[Data extracted from a collection]
----------------
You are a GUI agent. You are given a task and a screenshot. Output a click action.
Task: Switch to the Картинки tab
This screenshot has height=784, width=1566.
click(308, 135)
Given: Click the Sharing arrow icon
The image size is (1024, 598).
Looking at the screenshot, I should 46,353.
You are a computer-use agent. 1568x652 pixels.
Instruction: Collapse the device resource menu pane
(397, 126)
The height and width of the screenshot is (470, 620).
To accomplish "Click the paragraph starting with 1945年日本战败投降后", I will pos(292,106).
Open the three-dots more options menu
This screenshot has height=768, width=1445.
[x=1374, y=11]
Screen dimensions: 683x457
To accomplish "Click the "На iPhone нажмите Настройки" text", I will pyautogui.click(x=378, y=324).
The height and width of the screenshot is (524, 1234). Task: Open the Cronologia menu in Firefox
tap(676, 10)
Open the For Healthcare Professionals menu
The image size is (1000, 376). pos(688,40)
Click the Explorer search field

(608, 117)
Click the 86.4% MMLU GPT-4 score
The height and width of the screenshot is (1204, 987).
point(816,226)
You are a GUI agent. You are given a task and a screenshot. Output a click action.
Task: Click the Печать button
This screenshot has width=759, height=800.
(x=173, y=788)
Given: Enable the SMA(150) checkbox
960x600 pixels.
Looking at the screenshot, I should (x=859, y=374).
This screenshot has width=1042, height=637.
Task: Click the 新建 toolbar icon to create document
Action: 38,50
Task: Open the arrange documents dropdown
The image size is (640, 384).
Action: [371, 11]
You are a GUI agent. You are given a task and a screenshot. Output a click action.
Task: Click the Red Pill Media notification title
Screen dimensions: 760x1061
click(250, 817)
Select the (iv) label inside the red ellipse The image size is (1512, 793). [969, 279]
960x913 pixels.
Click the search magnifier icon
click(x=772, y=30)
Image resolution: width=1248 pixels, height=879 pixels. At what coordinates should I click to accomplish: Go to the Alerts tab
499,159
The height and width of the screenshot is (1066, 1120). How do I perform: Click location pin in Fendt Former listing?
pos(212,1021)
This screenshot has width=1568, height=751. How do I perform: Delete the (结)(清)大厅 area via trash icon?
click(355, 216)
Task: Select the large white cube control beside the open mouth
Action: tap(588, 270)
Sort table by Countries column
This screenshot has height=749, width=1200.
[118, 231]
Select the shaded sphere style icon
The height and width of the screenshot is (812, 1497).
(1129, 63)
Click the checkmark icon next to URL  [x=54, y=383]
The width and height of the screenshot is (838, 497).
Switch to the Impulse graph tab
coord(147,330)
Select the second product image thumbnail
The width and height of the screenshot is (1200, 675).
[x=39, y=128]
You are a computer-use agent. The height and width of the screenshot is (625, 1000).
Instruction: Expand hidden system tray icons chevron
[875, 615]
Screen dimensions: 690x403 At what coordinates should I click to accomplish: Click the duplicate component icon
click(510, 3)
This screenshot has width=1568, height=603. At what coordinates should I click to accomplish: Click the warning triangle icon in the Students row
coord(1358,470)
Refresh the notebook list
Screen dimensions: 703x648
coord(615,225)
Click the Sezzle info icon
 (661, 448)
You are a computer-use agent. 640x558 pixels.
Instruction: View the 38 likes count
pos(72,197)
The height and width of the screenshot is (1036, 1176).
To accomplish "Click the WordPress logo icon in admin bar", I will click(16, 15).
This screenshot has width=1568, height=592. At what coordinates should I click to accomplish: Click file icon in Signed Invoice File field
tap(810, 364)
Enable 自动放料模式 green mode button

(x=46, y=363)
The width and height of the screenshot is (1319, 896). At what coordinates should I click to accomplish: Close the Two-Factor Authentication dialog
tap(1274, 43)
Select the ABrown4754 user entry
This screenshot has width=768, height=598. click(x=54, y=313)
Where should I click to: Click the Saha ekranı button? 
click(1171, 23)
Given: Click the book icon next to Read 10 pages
----------------
> Problem requirements: Write out all of the entries above, exactly and in full.

> Solution to this exercise:
You are a GUI agent. You are given a task and a screenshot. Output a click action.
Task: Switch to the Картинки tab
This screenshot has height=784, width=1566.
click(308, 135)
Given: Click the Sharing arrow icon
The image size is (1024, 598).
Looking at the screenshot, I should 46,353.
You are a computer-use agent. 1568x652 pixels.
Instruction: Collapse the device resource menu pane
(397, 126)
The height and width of the screenshot is (470, 620).
To accomplish "Click the paragraph starting with 1945年日本战败投降后", I will pos(292,106).
Open the three-dots more options menu
This screenshot has height=768, width=1445.
[x=1374, y=11]
Screen dimensions: 683x457
To accomplish "Click the "На iPhone нажмите Настройки" text", I will pyautogui.click(x=378, y=324).
The height and width of the screenshot is (524, 1234). Task: Open the Cronologia menu in Firefox
tap(676, 10)
Open the For Healthcare Professionals menu
The image size is (1000, 376). pos(688,40)
Click the Explorer search field

(608, 117)
Click the 86.4% MMLU GPT-4 score
The height and width of the screenshot is (1204, 987).
point(816,226)
You are a GUI agent. You are given a task and a screenshot. Output a click action.
Task: Click the Печать button
This screenshot has width=759, height=800.
(x=173, y=788)
Given: Enable the SMA(150) checkbox
960x600 pixels.
Looking at the screenshot, I should (x=859, y=374).
This screenshot has width=1042, height=637.
Task: Click the 新建 toolbar icon to create document
Action: 38,50
Task: Open the arrange documents dropdown
The image size is (640, 384).
Action: [371, 11]
You are a GUI agent. You are given a task and a screenshot. Output a click action.
Task: Click the Red Pill Media notification title
Screen dimensions: 760x1061
click(250, 817)
Select the (iv) label inside the red ellipse The image size is (1512, 793). [969, 279]
960x913 pixels.
Click the search magnifier icon
click(x=772, y=30)
Image resolution: width=1248 pixels, height=879 pixels. At what coordinates should I click to accomplish: Go to the Alerts tab
499,159
The height and width of the screenshot is (1066, 1120). How do I perform: Click location pin in Fendt Former listing?
pos(212,1021)
This screenshot has width=1568, height=751. How do I perform: Delete the (结)(清)大厅 area via trash icon?
click(355, 216)
Task: Select the large white cube control beside the open mouth
Action: tap(588, 270)
Sort table by Countries column
This screenshot has height=749, width=1200.
[118, 231]
Select the shaded sphere style icon
The height and width of the screenshot is (812, 1497).
(1129, 63)
Click the checkmark icon next to URL  [x=54, y=383]
The width and height of the screenshot is (838, 497).
Switch to the Impulse graph tab
coord(147,330)
Select the second product image thumbnail
The width and height of the screenshot is (1200, 675).
[x=39, y=128]
You are a computer-use agent. The height and width of the screenshot is (625, 1000).
Instruction: Expand hidden system tray icons chevron
[875, 615]
Screen dimensions: 690x403 At what coordinates should I click to accomplish: Click the duplicate component icon
click(510, 3)
This screenshot has width=1568, height=603. At what coordinates should I click to accomplish: Click the warning triangle icon in the Students row
coord(1358,470)
Refresh the notebook list
Screen dimensions: 703x648
coord(615,225)
Click the Sezzle info icon
 (661, 448)
You are a computer-use agent. 640x558 pixels.
Instruction: View the 38 likes count
pos(72,197)
The height and width of the screenshot is (1036, 1176).
To accomplish "Click the WordPress logo icon in admin bar", I will click(16, 15).
This screenshot has width=1568, height=592. At what coordinates should I click to accomplish: Click file icon in Signed Invoice File field
tap(810, 364)
Enable 自动放料模式 green mode button

(x=46, y=363)
The width and height of the screenshot is (1319, 896). At what coordinates should I click to accomplish: Close the Two-Factor Authentication dialog
tap(1274, 43)
Select the ABrown4754 user entry
This screenshot has width=768, height=598. click(x=54, y=313)
Where should I click to: Click the Saha ekranı button? 
click(1171, 23)
Given: Click the book icon next to Read 10 pages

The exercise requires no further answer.